Gentlemen of the Press.

Hildy has struggled to be “one of the boys” in the news world and not just a “Girl Friday.” Dressed in pinstripes, Hildy banters easily with the men in the pressroom, smoking and cracking jokes. Even with Walter, she is often treated like a newsman. In the beginning of the film, Walter waxes nostalgically about their marriage. When Hildy admonishes him, he insists she trapped him into marrying her, claiming he was “tight” the night he proposed. “If you’d been a gentleman, you’d have forgotten all about it,” he says. When Walter lights a cigarette, Hildy must ask not only for cigarette but also for a light. And when she goes to light a cigarette in the restaurant, Walter leans over and takes the match from her before she can light her own.

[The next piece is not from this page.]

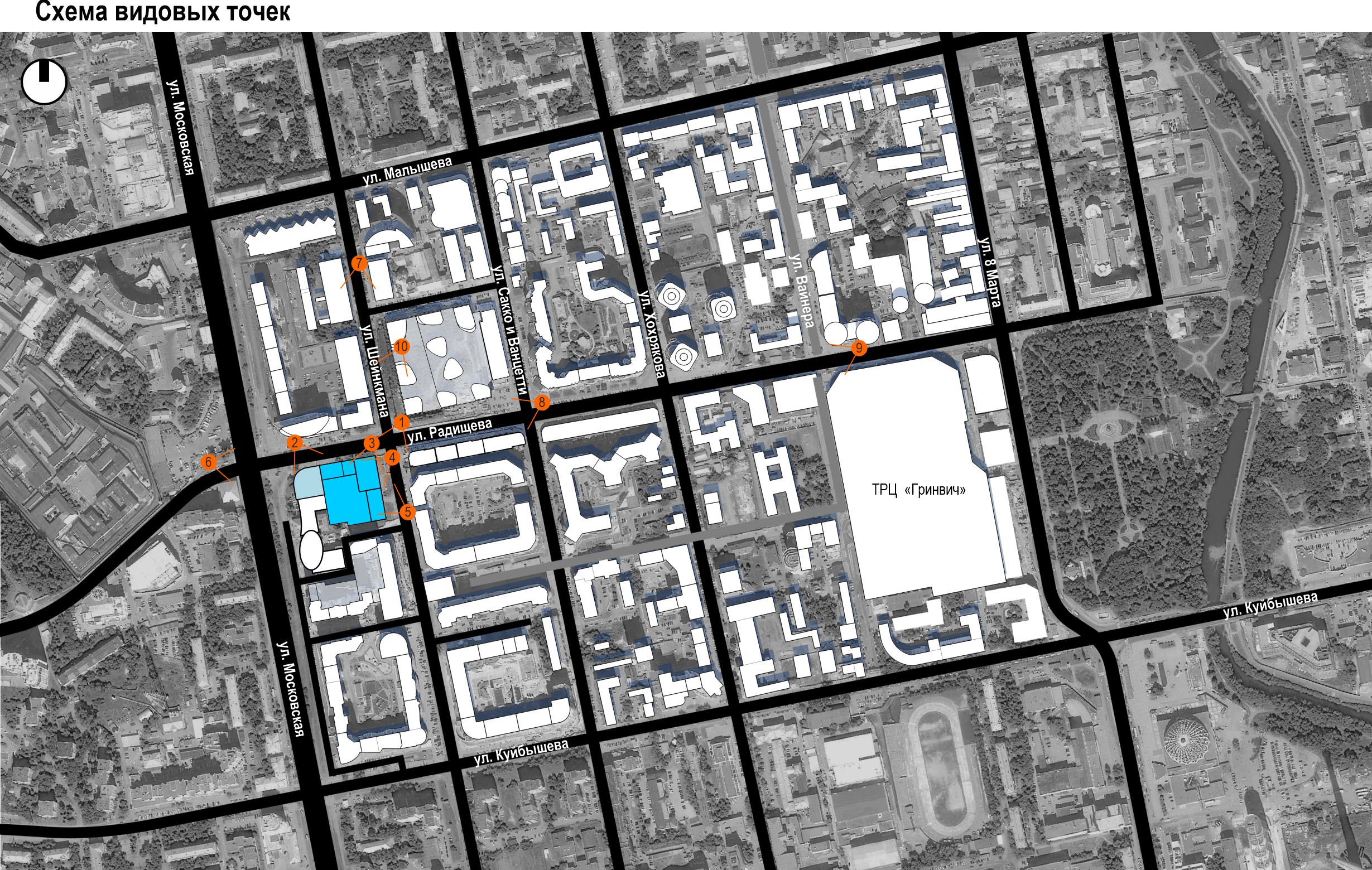Click the ул. Хохрякова street label
Viewport: 1372px width, 870px height.
[x=651, y=334]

The climax of the film comes with Earl Williams' escape. Hildy, who is making her exit to catch the train to Albany with Bruce and his mother, is giving her farewells to the newspapermen (“don’t forget your pal Hildy Johnson”) when her speech is interrupted by the sound of gunfire. The men rush to the window while Hildy lingers by the door. The men soon run to the phones, and Hildy hesitates only until they leave before grabbing a phone and calling Walter. Her decision has sealed her fate. Soon after, when the two are arrested for hiding Williams in a desk in the pressroom, Hildy and Walter are handcuffed together, symbolizing their union.

The film ends with Walter and Hildy planning to remarry. The camera stays in the pressroom while the audience sees Walter and Hildy head out the door and down the stairs. Hawks, never one to be sentimental, doesn’t leave the audience with the vision of a rosy marriage. Hildy is left to carry her heavy typewriter while Walter is once again diverting their honeymoon to cover a story. For two newspapermen, there could be no better ending.